Project Log Day 115: MMCA approach


I owed it to my tutor. And I’m not done. But it works at last (although, somewhat poorly for now).

My Project’s tutor published a paper some years back related to the “Mean Field” approach to a SIS infection simulation over network graphs.

In summary, the SIS simulator is approximated with a Markov Chain, i.e. only dependent on the last time step, using probabilities of infection of each node, their neighbours (through the adjacency matrix), and probabilities of cleaning up an infection for each node.

So instead of actually generating different configurations, and running different iterations whereby in each a lot of random numbers are generated (many times), we iterate until we reach a certain stability, directly multiplying probabilities.

And that’s a LOT fewer iterations.

And this entry is a note for the future dissertation/paper, marking the point in time at which I (finally) got into this topic. (I use these entries as timeline references of my progress so that the redaction of the final dissertation can be made somewhat easier thanks to referencing this blog… Hopefully, anyway).

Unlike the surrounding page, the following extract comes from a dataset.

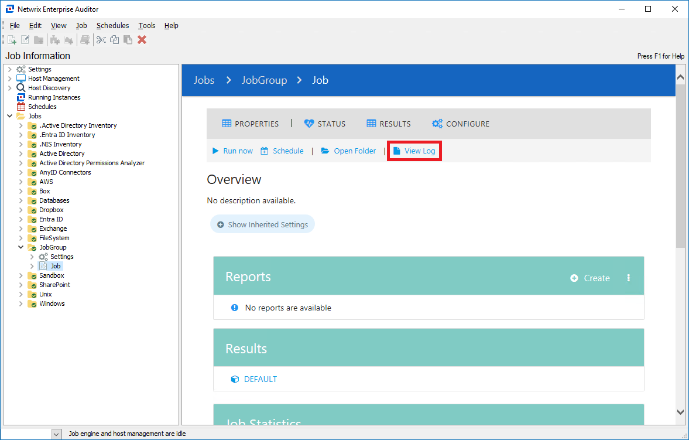689x440 pixels.
Task: Click the Copy icon in the toolbar
Action: tap(114, 39)
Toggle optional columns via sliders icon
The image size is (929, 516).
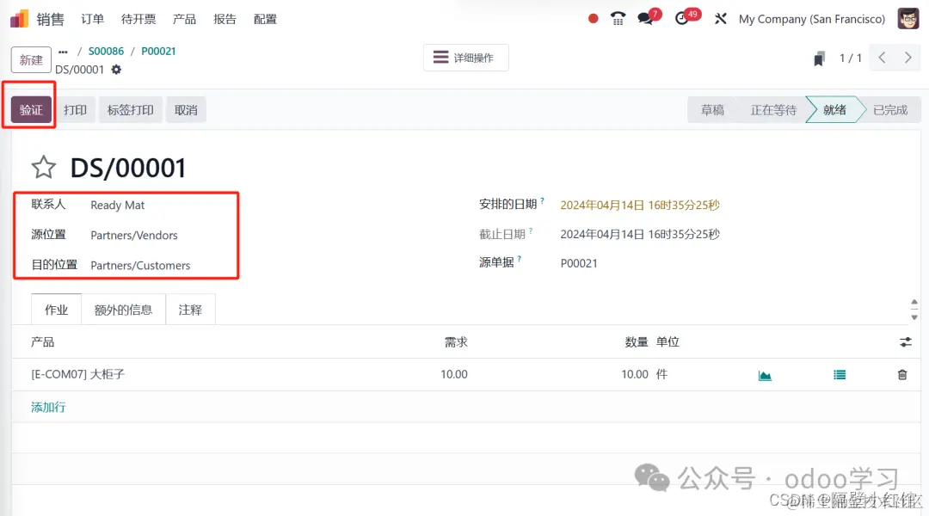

As my tutor puts it, this new exercise makes the Project somewhat more complete, as we compare different methods and computational approaches.

Now I “just” need to find out, why my current implementation is working (the GA with MMCA does improve with iterations), but so much worse (in the first tests, at least) than the version which runs (many) more steps

But well, the first implementation (functional) is there. And that’s quite good, as I have been delaying this exercise for way too long until now.